Let me qualify ‘functioning’.  By functioning, I mean a democracy that allows for freedom of speech through press, Internet and other related means; one that has a justice system that manages to get decisions right at least > 50% of the time; one that has free and fair elections where at least 2 parties with varying ideologies contest; and finally, one where every individual in the country, at least on paper has equal rights. By this measure, India is a barely functioning democracy (I am looking at you doddering justice system), and the US is not.

While the elections are supposedly ‘free and fair’ in America, the truth of how money can rig elections is amply demonstrated by the Bush elections (Florida counting debacles for example). The justice system seemingly works at a micro level, however, with an extremely biased supreme court, there isn’t equal rights for all, even on paper — think of the super PACs. What the supreme court has implicitly stated through the super PAC is that the rich can essentially shout out as loud as they want for the candidate they want, drowning out all of the other voices so that everyone votes for the person they want, who will in turn ensure that the rich get richer. If you’ve followed the recent Presidential elections, you’ll have noted the last-minute changes to voting norms that the various right-leaning states were attempting to push through, all of which would essentially disenfranchise the poor. The ruckus over voter IDs in the US was in itself an excellent demonstration of the fact that the rich will go to any lengths to protect themselves and their wealth. The recent haggling over the fiscal cliff is another such demonstration.

What does the US have to do with my stated position?
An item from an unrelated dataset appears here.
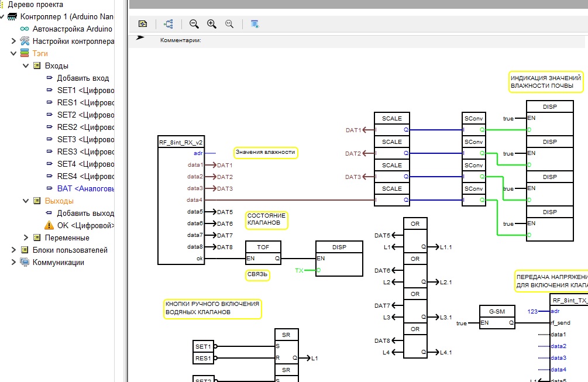
Task: Select the RF_8int_RX_v2 block header
Action: click(x=181, y=142)
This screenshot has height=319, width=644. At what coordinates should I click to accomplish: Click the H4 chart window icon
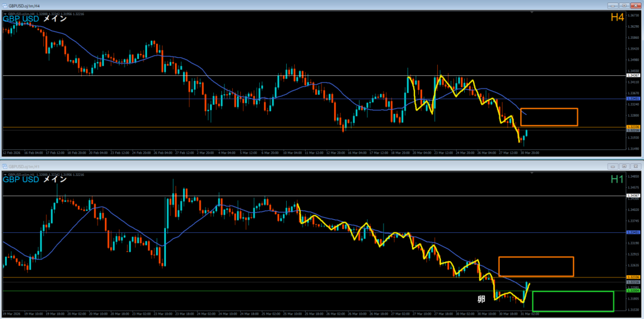(x=4, y=6)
Extreme capitalism, as is practiced in the US results in a steady dilution of the checks and balances that a state requires to keep man’s greed and income inequality under check. With each step that a country takes, all of the regulatory bodies that oversee corporate greed are either bought off, or done away all together (think of what the Republicans wanted to do with the EPA and you’ll get my point). In parallel, corporations take over media, either by outright ownership (Murdoch for eg.)  or by the route of advertising and revenue (a la “paid news”). With all dissenting voices silenced, the greedy are free to spread their wings and eat off much much more than they would ever need. Man, ever filled with greed, is never satisfied with simply fulfilling his needs.
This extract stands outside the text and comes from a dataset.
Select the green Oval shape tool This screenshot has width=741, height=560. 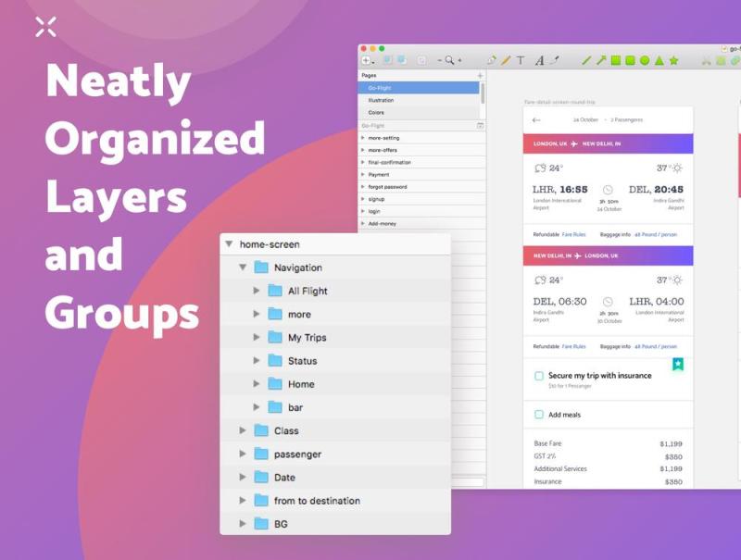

I see India heading down the American path, and while I am not a big fan of uber-Government (a la the Emergency), I am not too sure that the American model is any indication of success. As P. Sainath demonstrates in this talk, the common measure of prosperity (the stock market) is directly proportional to the misery of the people. The one things that struck me from this talk was that the stock markets across the world shot up when the big tsunami hit some years back — misery of the have-nots is moolah for the haves.

The debate over the income-tax increase in the US demonstrates how poor the situation really is. Some comment I read stated that over 84% of all taxes were paid by <50% of the population, and hence taxing the rich even more was a shame, since the poor did not ‘pay their fair share’. This itself demonstrates the income gap. In a well balanced society, the tax payments would not be this skewed. I do not advocate a socialistic uniform distribution of wealth, but a more Gaussian one, where some people are really rich, some are really poor and most are in the middle. The US and India today resemble a bi-modal distribution — one small set are really rich and another large set really poor. The middle class is essentially non-existent in India, and although better in the US, the poor still abound. A beautiful example in my head is the compensation that the CEO of a successful tech company received: 380 million USD last year. Granted, it is vested over a period of some years and this amount is in company stock. Even then, this amount is ludicrous. This compensation is higher than the GDP of at least 5 countries in the world. On a PPP level (or GDP per capital), this is 3800 times that of the highest nation (Qatar according to the IMF in 2011 @ ~100,000 USD) . No individual should earn this much. Especially not when the poverty line (halfway across the world in India) is defined as 0.5 USD per day.

If this is what progress means, I’d rather have the stone age.